Thymus transplant represents the gold standard treatment for complete T-cell deficiency caused by athymia in patients with DiGeorge syndrome. Currently, donor thymus tissue is not MHC matched to the recipient and it is unclear whether closer HLA relatedness would improve T-cell reconstitution. In preparation for transplant, thymus tissue is harvested from donors undergoing cardiac surgery, sliced into 1 mm thick sections and cultured for up to 21 days. During this culture period the thymus sections are irrigated regularly with culture media. We hypothesise that this culture media provides a rich source of donor immune cells for subsequent MHC restriction studies, allowing us to investigate the interactions between donor APCs and recipient T-cells.
During routine thymus culture in preparation for transplant, thymus culture media was harvested and immune cells were pelleted by centrifugation. Immune cell populations were subsequently analysed by flow cytometry, with staining for CD4+ and CD8+ T-cells, CD19+ B-cells, CD16/56+ NK-cells and CD14+ monocytes. In addition to immunoprofiling, immune cells were cryopreserved for future investigations.
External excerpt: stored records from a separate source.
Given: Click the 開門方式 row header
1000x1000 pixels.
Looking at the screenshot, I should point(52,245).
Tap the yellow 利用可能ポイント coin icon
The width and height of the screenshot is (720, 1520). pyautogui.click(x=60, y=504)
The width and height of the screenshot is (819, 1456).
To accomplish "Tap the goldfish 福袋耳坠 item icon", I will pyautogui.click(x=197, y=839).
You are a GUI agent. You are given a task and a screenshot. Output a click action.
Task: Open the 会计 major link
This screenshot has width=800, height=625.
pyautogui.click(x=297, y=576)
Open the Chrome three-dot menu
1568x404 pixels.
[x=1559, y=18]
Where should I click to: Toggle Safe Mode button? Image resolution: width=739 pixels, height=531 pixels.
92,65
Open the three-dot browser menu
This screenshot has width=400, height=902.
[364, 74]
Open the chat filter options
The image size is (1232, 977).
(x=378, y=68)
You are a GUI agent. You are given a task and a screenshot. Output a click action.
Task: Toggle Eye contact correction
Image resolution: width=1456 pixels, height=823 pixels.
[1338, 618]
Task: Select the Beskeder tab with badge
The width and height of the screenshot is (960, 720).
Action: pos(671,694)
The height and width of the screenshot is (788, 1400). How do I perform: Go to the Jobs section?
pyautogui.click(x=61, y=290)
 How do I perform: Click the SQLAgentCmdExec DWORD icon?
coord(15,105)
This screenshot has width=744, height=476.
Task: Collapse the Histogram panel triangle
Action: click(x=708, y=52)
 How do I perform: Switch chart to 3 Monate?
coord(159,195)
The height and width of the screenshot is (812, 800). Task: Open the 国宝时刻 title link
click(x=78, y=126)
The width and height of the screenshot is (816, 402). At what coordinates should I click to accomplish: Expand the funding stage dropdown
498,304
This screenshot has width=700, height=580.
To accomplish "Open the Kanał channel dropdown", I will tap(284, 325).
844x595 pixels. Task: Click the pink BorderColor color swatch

During the first five days of culture T-cells represented the largest population in the culture media (CD4+ cells 36.3% of CD45 cells; CD8+ cells were 35.4% of CD45 cells). CD14+ cells were 9.3% of total CD45 cells, B cells were 8.1% of total CD45 cells while relative populations of NK-cells and NKT-cells were low (0.2% and 0.8% of total CD45 cells respectively). Our results indicate that the thymus culture media represents a rich source of donor immune cells, both antigen presenting and T-cells, which can be cryopreserved for MHC restriction studies. Future work will establish an assay for the differentiation of these donor derived CD14+ antigen presenting cells into dendritic cells in order to investigate the effects of MHC restriction and measure T-cell antigen specific responses between donor antigen presenting cells and recipient T-cells.